An essential property is that the semantic relationship between process steps can only be defined to a very limited extent, according to the system of rules that is contained in the BPMN language instructions. These rules also only apply to steps that follow on from each other, in other words it is not possible to express the relationship of remote steps ("Only execute step 19 if step 4 was not run").
Here ACM potentially offers a fundamentally more productive opportunity to describe the technical details of processes. An ACM model describes the semantic relations that activities have with each other. These types of relations express whether an activity must, or can, be completed in advance. These activities are not automatically processed at previously defined times and places in the process pattern on the basis of a process model. Rather, all activities are made available to users as proposals and users can then decide whether and when they make use of them. The model can also be used to specify that a subsequent activity must always be executed after a certain activity. This means that it is possible to map the regulatory policies of an enterprise and, at the same time, to give users the greatest possible degree of freedom. Several approaches to such kind of ACM modeling emerge, with OMG's CMMN, Case Management Modeling and Notation, being a promising one.

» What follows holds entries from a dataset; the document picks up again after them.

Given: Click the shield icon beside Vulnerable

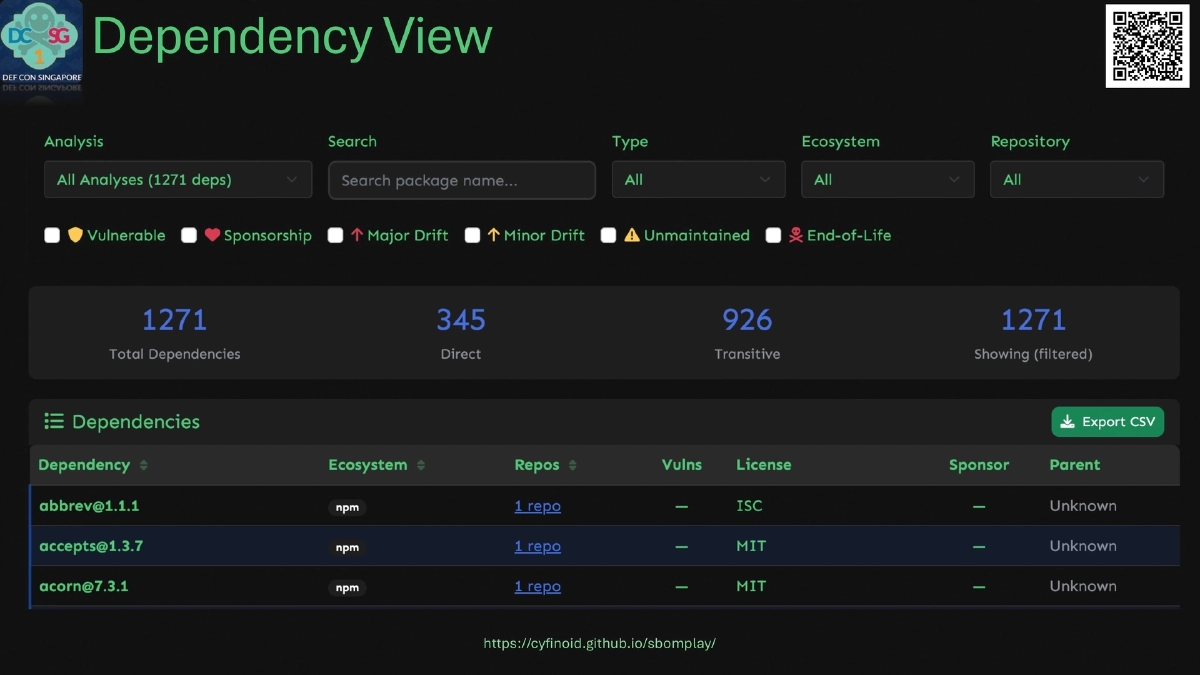Looking at the screenshot, I should (75, 236).
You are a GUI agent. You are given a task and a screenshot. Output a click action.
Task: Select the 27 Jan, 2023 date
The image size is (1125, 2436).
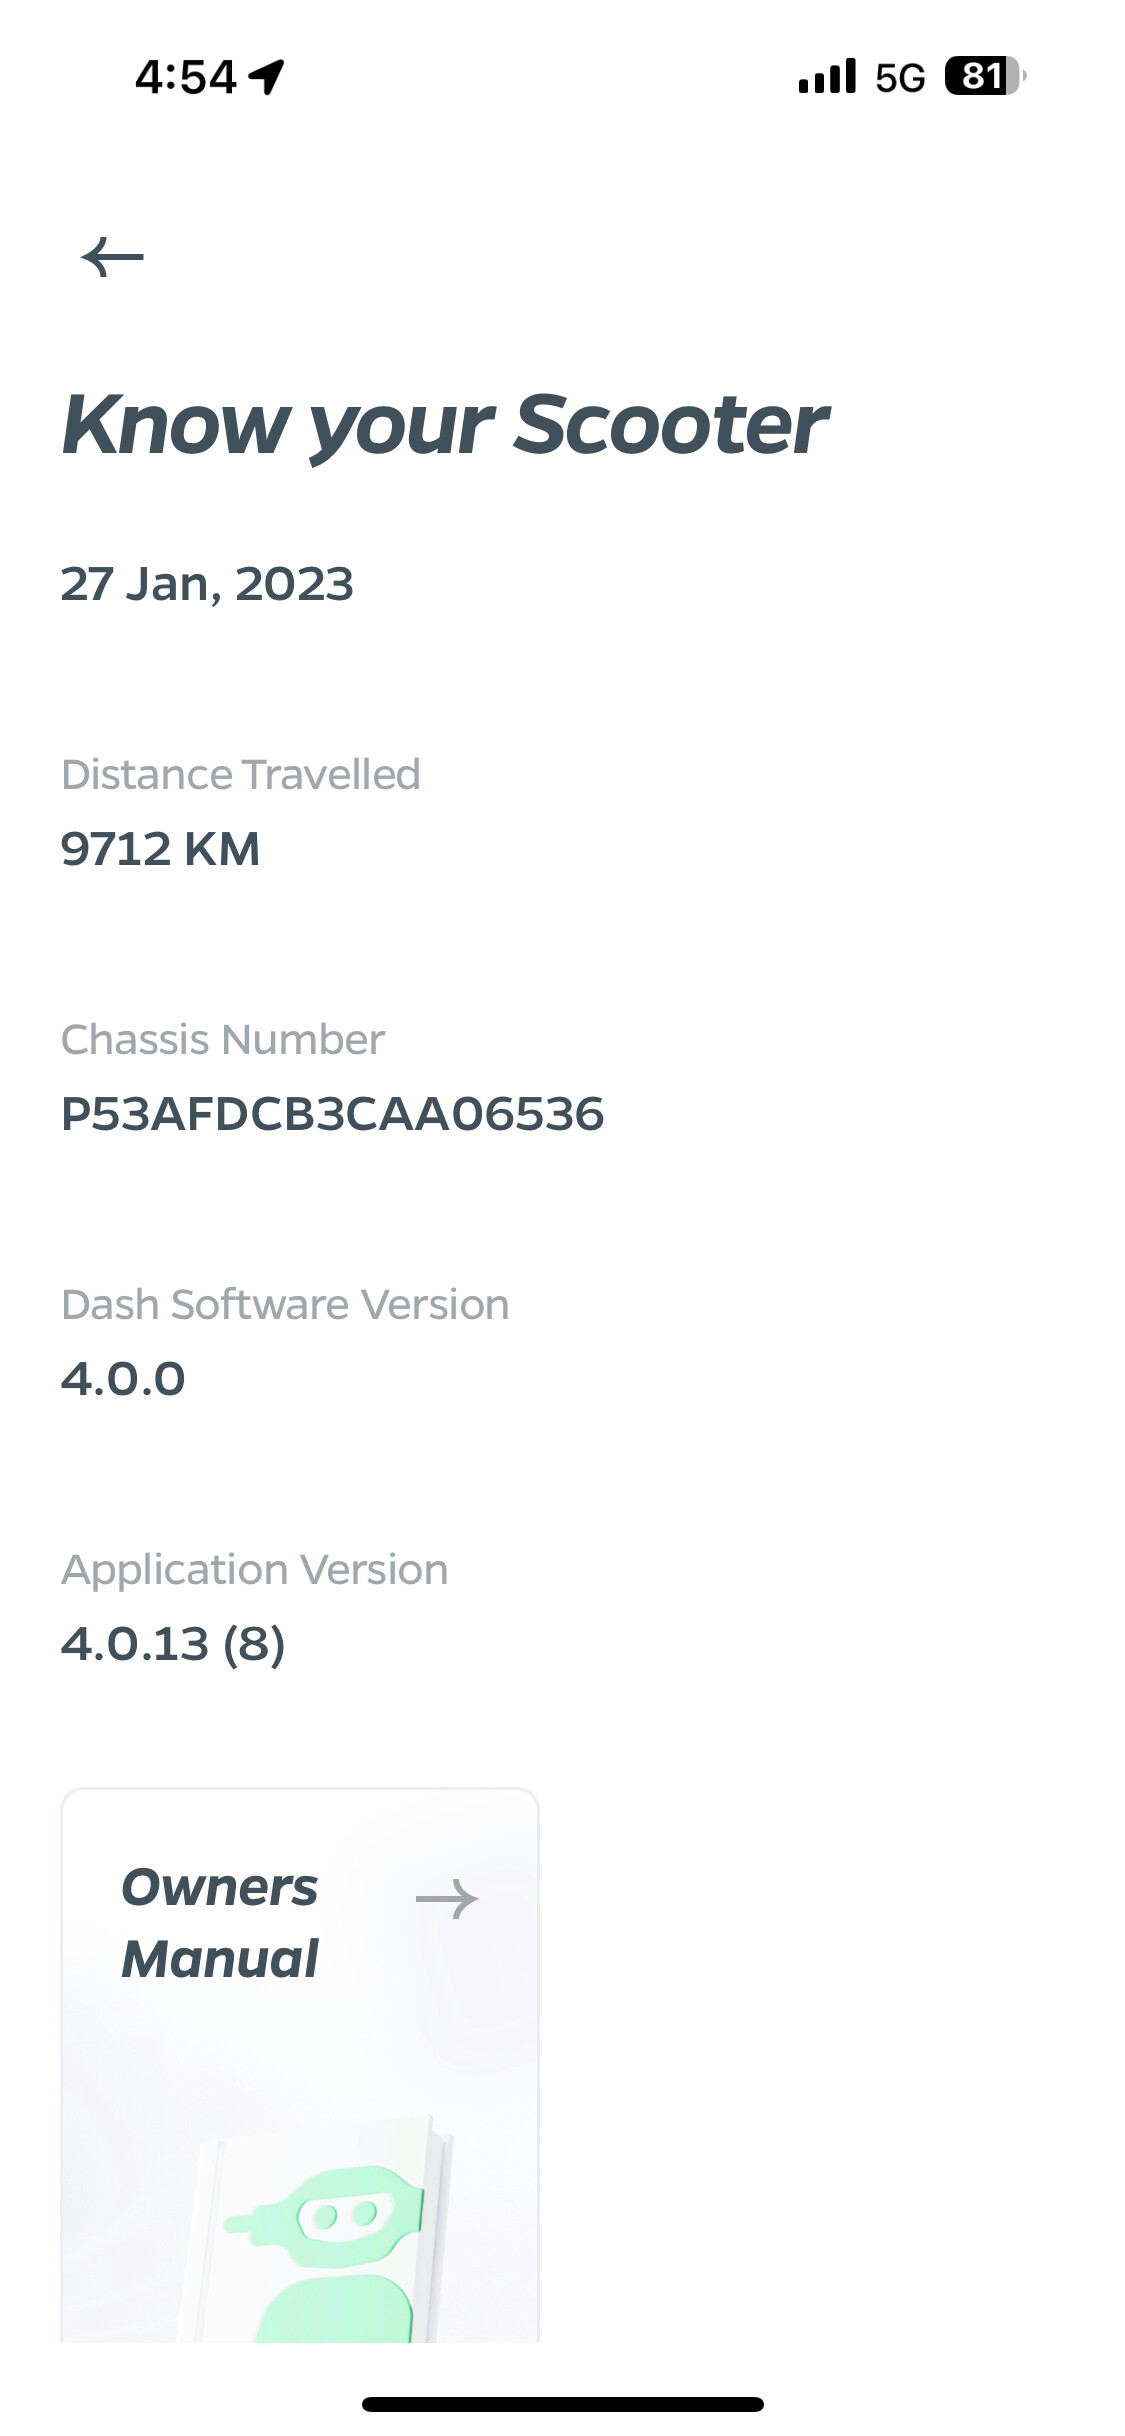pyautogui.click(x=207, y=584)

Type of User Management and Interfaces
Typical user interfaces in the BPM environment comprise work lists in which users find their tasks assigned by processes. Here, small screens are often supplied for data input in the individual tasks, displayed in a generic UI area.

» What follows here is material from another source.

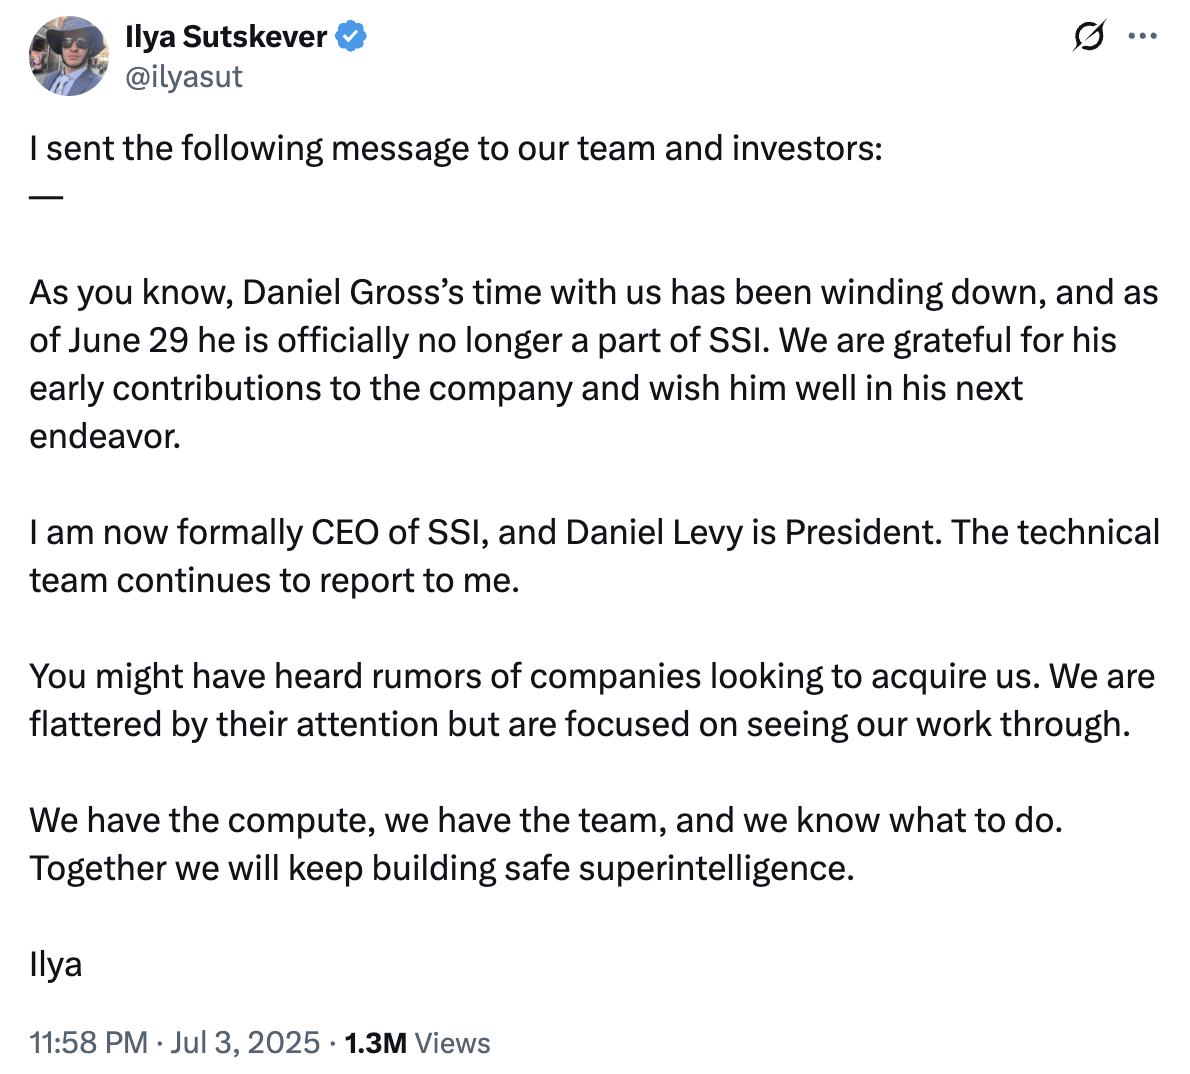
Task: Open the three-dot more options menu
Action: (1142, 36)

User interfaces for adaptive processes also provide knowledge workers with a more flexible IT support. Here there are of course also task lists—but the focus is not on executing one small micro step in a large process sequence, but rather on the complete activity. This means we tend to find interfaces which are more like portals, representing an aggregated overall view of the case. For example, all the assigned master data, histories, and previous business cases can be found here. If it is a patient system, you, as the patient, are the "case," including your entire medical history, all examinations on file, examination reports, X-rays, etc. This makes it clear that accessing unstructured data, such as on a document management system, is an important feature of the interface. However, social and collaborative features and generally all activities that could be meaningful in the context, should also be available at all times. Then there are situations in which the process participant needs to create a new activity that has not been anticipated and where no software exists at all. This is an ad hoc activity, imposing the need for ACM tools that allow to adaptively add new activities to the case that were previously not considered.
Reclaim the Grey Zone
Adaptive Case Management is still evolving. We just start to grasp the future of work. This is a future in which we decide whether algorithms take control over important decisions such as a credit worthiness check or whether we reclaim the grey zone, the moment in which the algorithm says "maybe" and leave the final word to the human expert.